From oss-security Mailing list at $URL:
for http auth we need to base64-decode user input; the allowed character range includes non ASCII characters above 0x7f. The function to decode this string takes a "const char *in"; and reads each character into an "int ch", which is used as offset in the table.
So characters above 0x7f lead to negative indices (as char is signed on most platforms).
The only possible impact is a segfault, leading to DoS.
There is a proposed patch, but upstream said that they want to release 1.4.30 ASAP.
Upstream bug: https://download.lighttpd.net/lighttpd/security/lighttpd_sa_2011_01.txt
1.4.30 is out
*** Bug 395293 has been marked as a duplicate of this bug. ***
The ebuild is in portage but wait one week before you stabilize it so people can actually test it
6 days passed, I add arches since is out also an exploit.

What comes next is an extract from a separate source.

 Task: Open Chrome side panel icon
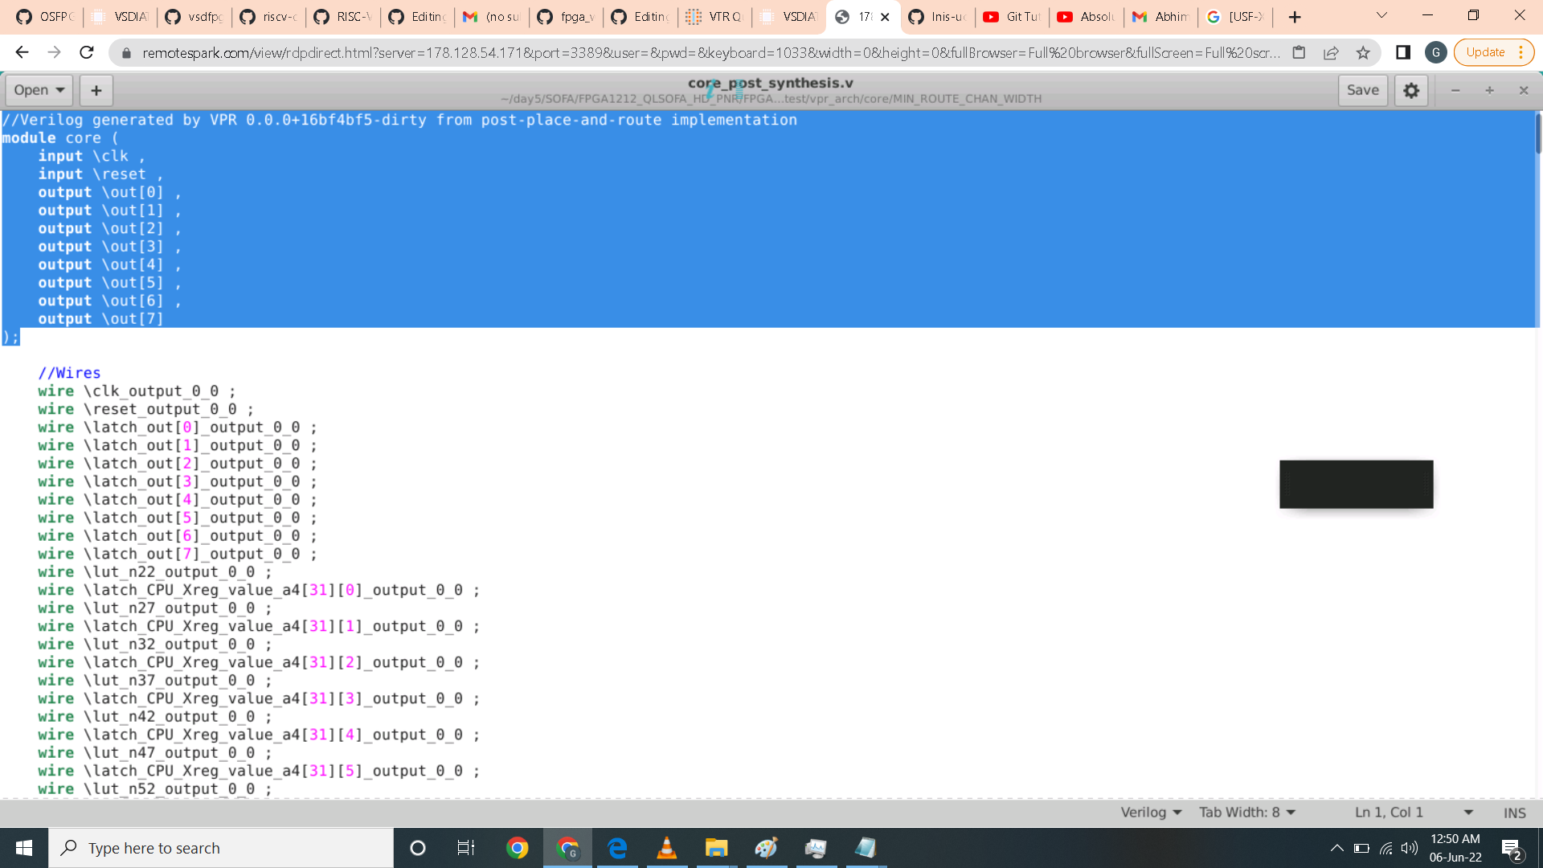pyautogui.click(x=1403, y=52)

Arches, please test and mark stable:
Target keywords : "alpha amd64 arm hppa ia64 ppc ppc64 sh sparc x86"
amd64 stable, thanks Elijah
Stable for HPPA.
Thanks everyone. @Security, please vote.
Thanks, folks. GLSA Vote: yes.
Integer signedness error in the base64_decode function in the HTTP
authentication functionality (http_auth.c) in lighttpd 1.4 before 1.4.30 and
1.5 before SVN revision 2806 allows remote attackers to cause a denial of
service (segmentation fault) via crafted base64 input that triggers an
out-of-bounds read with a negative index.
Vot: Yes. GLSA request filed.
This issue was resolved and addressed in
GLSA 201406-10 at http://security.gentoo.org/glsa/glsa-201406-10.xml
by GLSA coordinator Sergey Popov (pinkbyte).